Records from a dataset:

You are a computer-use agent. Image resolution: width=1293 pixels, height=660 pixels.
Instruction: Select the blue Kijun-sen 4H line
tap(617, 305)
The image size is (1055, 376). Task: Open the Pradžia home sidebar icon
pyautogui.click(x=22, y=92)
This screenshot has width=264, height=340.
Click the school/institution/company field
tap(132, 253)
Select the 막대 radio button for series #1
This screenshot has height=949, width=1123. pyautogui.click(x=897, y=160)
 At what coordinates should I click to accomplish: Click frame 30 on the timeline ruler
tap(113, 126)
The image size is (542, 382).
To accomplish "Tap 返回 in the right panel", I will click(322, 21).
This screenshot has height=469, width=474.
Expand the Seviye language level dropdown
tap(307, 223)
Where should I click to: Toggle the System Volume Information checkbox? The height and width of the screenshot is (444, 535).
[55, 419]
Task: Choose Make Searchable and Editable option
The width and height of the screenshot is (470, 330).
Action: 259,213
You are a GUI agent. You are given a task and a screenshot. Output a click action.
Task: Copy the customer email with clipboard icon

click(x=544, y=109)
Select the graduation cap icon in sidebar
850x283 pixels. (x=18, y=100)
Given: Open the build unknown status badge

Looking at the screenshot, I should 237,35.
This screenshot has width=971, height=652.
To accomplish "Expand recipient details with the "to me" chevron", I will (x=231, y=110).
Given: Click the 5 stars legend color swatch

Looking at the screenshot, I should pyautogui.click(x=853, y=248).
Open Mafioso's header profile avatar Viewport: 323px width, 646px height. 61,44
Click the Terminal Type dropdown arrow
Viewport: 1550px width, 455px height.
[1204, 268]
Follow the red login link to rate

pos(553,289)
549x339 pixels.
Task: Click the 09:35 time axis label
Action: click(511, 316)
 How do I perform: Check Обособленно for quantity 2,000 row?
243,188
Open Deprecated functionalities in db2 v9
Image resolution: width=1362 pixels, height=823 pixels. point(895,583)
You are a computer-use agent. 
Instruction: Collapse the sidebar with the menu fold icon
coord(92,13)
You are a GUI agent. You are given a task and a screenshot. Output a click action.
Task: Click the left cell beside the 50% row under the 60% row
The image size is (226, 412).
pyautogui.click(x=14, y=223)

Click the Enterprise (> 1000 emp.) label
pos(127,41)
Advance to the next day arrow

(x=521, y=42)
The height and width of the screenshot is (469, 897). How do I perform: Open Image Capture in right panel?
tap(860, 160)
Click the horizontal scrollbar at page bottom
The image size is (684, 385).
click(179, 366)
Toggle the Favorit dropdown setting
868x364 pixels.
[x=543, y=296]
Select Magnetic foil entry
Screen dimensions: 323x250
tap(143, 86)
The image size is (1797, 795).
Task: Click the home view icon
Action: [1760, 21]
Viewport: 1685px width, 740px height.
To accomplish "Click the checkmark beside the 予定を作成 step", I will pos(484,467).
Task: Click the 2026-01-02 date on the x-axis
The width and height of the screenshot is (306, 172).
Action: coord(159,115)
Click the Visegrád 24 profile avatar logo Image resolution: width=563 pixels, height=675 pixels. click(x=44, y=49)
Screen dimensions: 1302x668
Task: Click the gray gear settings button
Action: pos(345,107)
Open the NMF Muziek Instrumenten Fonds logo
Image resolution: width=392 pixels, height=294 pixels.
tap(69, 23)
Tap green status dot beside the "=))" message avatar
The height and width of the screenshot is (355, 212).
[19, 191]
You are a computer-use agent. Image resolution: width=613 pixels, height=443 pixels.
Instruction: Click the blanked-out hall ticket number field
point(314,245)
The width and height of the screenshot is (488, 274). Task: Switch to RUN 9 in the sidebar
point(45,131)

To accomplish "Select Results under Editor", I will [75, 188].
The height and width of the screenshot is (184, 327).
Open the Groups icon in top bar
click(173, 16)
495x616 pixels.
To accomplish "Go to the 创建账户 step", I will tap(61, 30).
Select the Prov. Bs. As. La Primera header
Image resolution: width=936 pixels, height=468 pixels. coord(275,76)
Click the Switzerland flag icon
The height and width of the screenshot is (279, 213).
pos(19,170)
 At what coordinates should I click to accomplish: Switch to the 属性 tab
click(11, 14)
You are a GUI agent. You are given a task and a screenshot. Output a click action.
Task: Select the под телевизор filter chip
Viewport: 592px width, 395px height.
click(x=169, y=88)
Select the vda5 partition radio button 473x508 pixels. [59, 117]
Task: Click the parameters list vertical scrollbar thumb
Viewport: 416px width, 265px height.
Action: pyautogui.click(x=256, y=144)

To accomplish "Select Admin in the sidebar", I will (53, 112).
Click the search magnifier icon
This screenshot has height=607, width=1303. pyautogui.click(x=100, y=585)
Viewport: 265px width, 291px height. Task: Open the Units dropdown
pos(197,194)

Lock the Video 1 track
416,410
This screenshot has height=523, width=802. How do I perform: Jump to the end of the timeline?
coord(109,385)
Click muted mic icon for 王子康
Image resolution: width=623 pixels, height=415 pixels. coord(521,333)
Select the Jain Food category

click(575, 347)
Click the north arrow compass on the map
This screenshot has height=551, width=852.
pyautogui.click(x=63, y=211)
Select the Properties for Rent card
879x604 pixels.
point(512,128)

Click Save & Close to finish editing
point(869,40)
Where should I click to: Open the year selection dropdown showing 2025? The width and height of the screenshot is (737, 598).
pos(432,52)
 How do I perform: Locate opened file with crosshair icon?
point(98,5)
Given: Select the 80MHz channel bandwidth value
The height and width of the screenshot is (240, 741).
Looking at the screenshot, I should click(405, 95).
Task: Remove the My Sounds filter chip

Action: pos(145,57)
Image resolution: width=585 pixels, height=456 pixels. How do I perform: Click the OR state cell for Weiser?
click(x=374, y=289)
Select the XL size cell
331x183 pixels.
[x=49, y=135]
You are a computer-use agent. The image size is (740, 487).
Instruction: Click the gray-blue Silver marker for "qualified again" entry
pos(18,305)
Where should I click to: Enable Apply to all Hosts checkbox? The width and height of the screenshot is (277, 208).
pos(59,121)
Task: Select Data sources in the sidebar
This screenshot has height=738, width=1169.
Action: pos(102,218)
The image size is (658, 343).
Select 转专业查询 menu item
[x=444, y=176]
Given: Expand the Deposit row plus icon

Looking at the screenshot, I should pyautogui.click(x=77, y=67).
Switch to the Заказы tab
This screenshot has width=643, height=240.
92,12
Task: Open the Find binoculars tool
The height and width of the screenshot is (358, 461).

**WHAT YOU WILL DO**
From the first line to the last, please write out the entries exactly.

**RESULT OF THE EXERCISE**
You are a computer-use agent. Image resolution: width=1293 pixels, height=660 pixels.
Instruction: Select the blue Kijun-sen 4H line
tap(617, 305)
The image size is (1055, 376). Task: Open the Pradžia home sidebar icon
pyautogui.click(x=22, y=92)
This screenshot has width=264, height=340.
Click the school/institution/company field
tap(132, 253)
Select the 막대 radio button for series #1
This screenshot has height=949, width=1123. pyautogui.click(x=897, y=160)
 At what coordinates should I click to accomplish: Click frame 30 on the timeline ruler
tap(113, 126)
The image size is (542, 382).
To accomplish "Tap 返回 in the right panel", I will click(322, 21).
This screenshot has height=469, width=474.
Expand the Seviye language level dropdown
tap(307, 223)
Where should I click to: Toggle the System Volume Information checkbox? The height and width of the screenshot is (444, 535).
[55, 419]
Task: Choose Make Searchable and Editable option
The width and height of the screenshot is (470, 330).
Action: 259,213
You are a GUI agent. You are given a task and a screenshot. Output a click action.
Task: Copy the customer email with clipboard icon

click(x=544, y=109)
Select the graduation cap icon in sidebar
850x283 pixels. (x=18, y=100)
Given: Open the build unknown status badge

Looking at the screenshot, I should 237,35.
This screenshot has width=971, height=652.
To accomplish "Expand recipient details with the "to me" chevron", I will (x=231, y=110).
Given: Click the 5 stars legend color swatch

Looking at the screenshot, I should pyautogui.click(x=853, y=248).
Open Mafioso's header profile avatar Viewport: 323px width, 646px height. 61,44
Click the Terminal Type dropdown arrow
Viewport: 1550px width, 455px height.
[1204, 268]
Follow the red login link to rate

pos(553,289)
549x339 pixels.
Task: Click the 09:35 time axis label
Action: click(511, 316)
 How do I perform: Check Обособленно for quantity 2,000 row?
243,188
Open Deprecated functionalities in db2 v9
Image resolution: width=1362 pixels, height=823 pixels. point(895,583)
You are a computer-use agent. 
Instruction: Collapse the sidebar with the menu fold icon
coord(92,13)
You are a GUI agent. You are given a task and a screenshot. Output a click action.
Task: Click the left cell beside the 50% row under the 60% row
The image size is (226, 412).
pyautogui.click(x=14, y=223)

Click the Enterprise (> 1000 emp.) label
pos(127,41)
Advance to the next day arrow

(x=521, y=42)
The height and width of the screenshot is (469, 897). How do I perform: Open Image Capture in right panel?
tap(860, 160)
Click the horizontal scrollbar at page bottom
The image size is (684, 385).
click(179, 366)
Toggle the Favorit dropdown setting
868x364 pixels.
[x=543, y=296]
Select Magnetic foil entry
Screen dimensions: 323x250
tap(143, 86)
The image size is (1797, 795).
Task: Click the home view icon
Action: [1760, 21]
Viewport: 1685px width, 740px height.
To accomplish "Click the checkmark beside the 予定を作成 step", I will pos(484,467).
Task: Click the 2026-01-02 date on the x-axis
The width and height of the screenshot is (306, 172).
Action: coord(159,115)
Click the Visegrád 24 profile avatar logo Image resolution: width=563 pixels, height=675 pixels. click(x=44, y=49)
Screen dimensions: 1302x668
Task: Click the gray gear settings button
Action: pos(345,107)
Open the NMF Muziek Instrumenten Fonds logo
Image resolution: width=392 pixels, height=294 pixels.
tap(69, 23)
Tap green status dot beside the "=))" message avatar
The height and width of the screenshot is (355, 212).
[19, 191]
You are a computer-use agent. Image resolution: width=613 pixels, height=443 pixels.
Instruction: Click the blanked-out hall ticket number field
point(314,245)
The width and height of the screenshot is (488, 274). Task: Switch to RUN 9 in the sidebar
point(45,131)

To accomplish "Select Results under Editor", I will [75, 188].
The height and width of the screenshot is (184, 327).
Open the Groups icon in top bar
click(173, 16)
495x616 pixels.
To accomplish "Go to the 创建账户 step", I will tap(61, 30).
Select the Prov. Bs. As. La Primera header
Image resolution: width=936 pixels, height=468 pixels. coord(275,76)
Click the Switzerland flag icon
The height and width of the screenshot is (279, 213).
pos(19,170)
 At what coordinates should I click to accomplish: Switch to the 属性 tab
click(11, 14)
You are a GUI agent. You are given a task and a screenshot. Output a click action.
Task: Select the под телевизор filter chip
Viewport: 592px width, 395px height.
click(x=169, y=88)
Select the vda5 partition radio button 473x508 pixels. [59, 117]
Task: Click the parameters list vertical scrollbar thumb
Viewport: 416px width, 265px height.
Action: pyautogui.click(x=256, y=144)

To accomplish "Select Admin in the sidebar", I will (53, 112).
Click the search magnifier icon
This screenshot has height=607, width=1303. pyautogui.click(x=100, y=585)
Viewport: 265px width, 291px height. Task: Open the Units dropdown
pos(197,194)

Lock the Video 1 track
416,410
This screenshot has height=523, width=802. How do I perform: Jump to the end of the timeline?
coord(109,385)
Click muted mic icon for 王子康
Image resolution: width=623 pixels, height=415 pixels. coord(521,333)
Select the Jain Food category

click(575, 347)
Click the north arrow compass on the map
This screenshot has height=551, width=852.
pyautogui.click(x=63, y=211)
Select the Properties for Rent card
879x604 pixels.
point(512,128)

Click Save & Close to finish editing
point(869,40)
Where should I click to: Open the year selection dropdown showing 2025? The width and height of the screenshot is (737, 598).
pos(432,52)
 How do I perform: Locate opened file with crosshair icon?
point(98,5)
Given: Select the 80MHz channel bandwidth value
The height and width of the screenshot is (240, 741).
Looking at the screenshot, I should click(405, 95).
Task: Remove the My Sounds filter chip

Action: pos(145,57)
Image resolution: width=585 pixels, height=456 pixels. How do I perform: Click the OR state cell for Weiser?
click(x=374, y=289)
Select the XL size cell
331x183 pixels.
[x=49, y=135]
You are a computer-use agent. The image size is (740, 487).
Instruction: Click the gray-blue Silver marker for "qualified again" entry
pos(18,305)
Where should I click to: Enable Apply to all Hosts checkbox? The width and height of the screenshot is (277, 208).
pos(59,121)
Task: Select Data sources in the sidebar
This screenshot has height=738, width=1169.
Action: pos(102,218)
The image size is (658, 343).
Select 转专业查询 menu item
[x=444, y=176]
Given: Expand the Deposit row plus icon

Looking at the screenshot, I should pyautogui.click(x=77, y=67).
Switch to the Заказы tab
This screenshot has width=643, height=240.
92,12
Task: Open the Find binoculars tool
The height and width of the screenshot is (358, 461).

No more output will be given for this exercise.